**I received a proof copy from Harper360YA in exchange for an honest review**
Moving from his rural hometown to busy Seattle, Jay Collier hopes to finally find a place where he belongs after spending most of his teens as the only openly gay person in his town. While his hometown peers have already moved past first, second and third bases, Jay creates his romantic agenda in hopes that Seattle can cross them all off. As he slowly begins to check his list, life has a habit of throwing us all off track as Jay begins to realise life can’t be boxed into a neat list and if he wants to stay true to himself, he may need to go off plan.
Jay’s Gay Agenda is surprisingly sweet and very messy. Jay is a bright young boy who wishes to have the same romantic endeavours as his peers. But being the only boy who is gay and out to his community, his chances for romance is slim to none. But when his mum is promoted at her job, and with that comes a new home in Seattle, Jay finally feels like he can see the light at the end of the tunnel. He creates his Gay Agenda to help him figure out his wants and needs and everything is going well when he meets Albert on his first day of school. I actually really enjoyed his journey of being this small-town boy finally getting the chance to explore his sexuality. I actually adore many of the characters in the story. I could definitely see this as a live-action in a similar vein to Simon Vs. or Heartstopper.
If you’ve already seen reviews for this, then you’ll already know that the reception for this is rather mixed since Jay cheats and lies to his friends and love interest. I personally did not enjoy the cheating plotline. It really depends on how you read the story as I understand people might not see it as cheating.

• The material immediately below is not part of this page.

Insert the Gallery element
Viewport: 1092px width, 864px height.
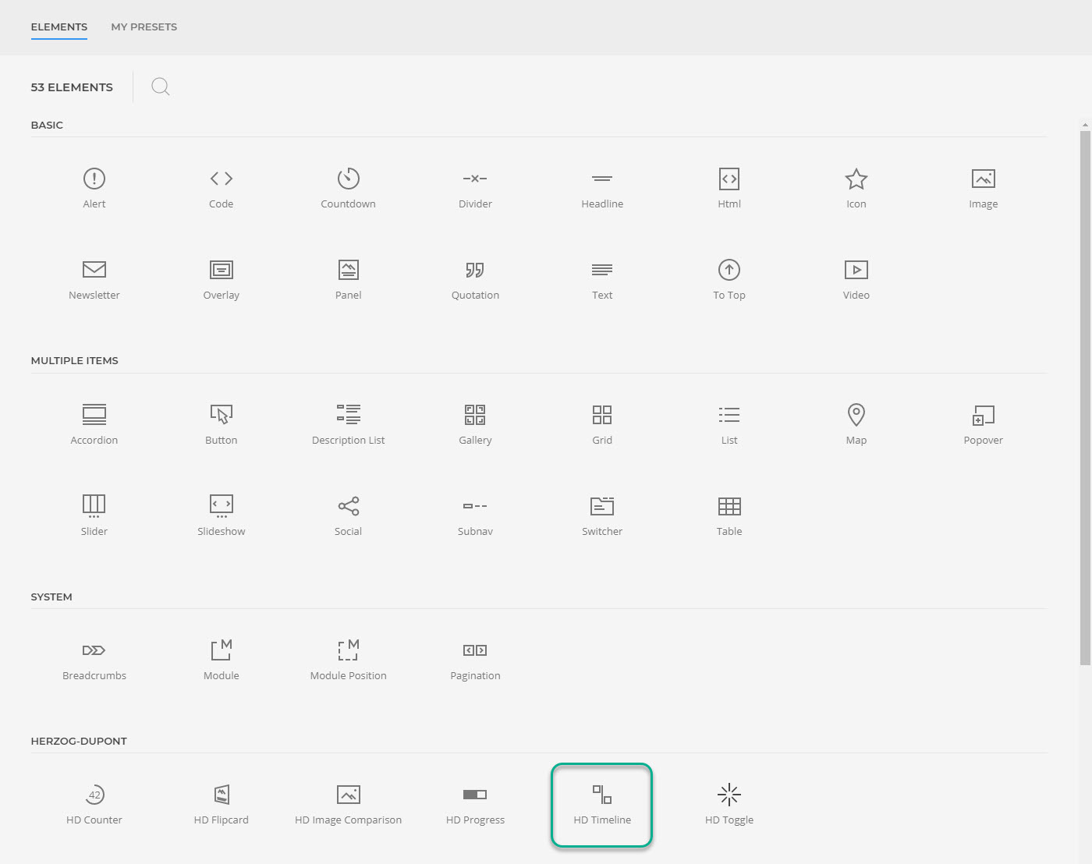(475, 424)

For me, it definitely crossed into cheating once Jay and Albert had a discussion about their first time and he promises to wait for Albert, despite having slept with someone the chapter before.
My main issue with this book was the writing style itself. It felt off, and not a realistic voice of a teenager in current times. Jay’s voice felt rather exaggerated and more so like someone was trying to write was a teenager sounds like rather than sounding natural. It felt like a teen movie script which was rather disappointing. I wouldn’t cross this off as a do not recommend. While it wasn’t for me, it depends on who you’re recommending this for because Jay’s voice and humour won’t be for everyone.
Overall, Jay’s Gay Agenda is about finding yourself in a way that works best for you. Navigating life isn’t perfect and Jay, despite his refreshing optimistic attitude, doesn’t always get it first try, which is why, despite my prior thoughts, thought it was still a great exploration of sexuality from the perspective of a teen youth.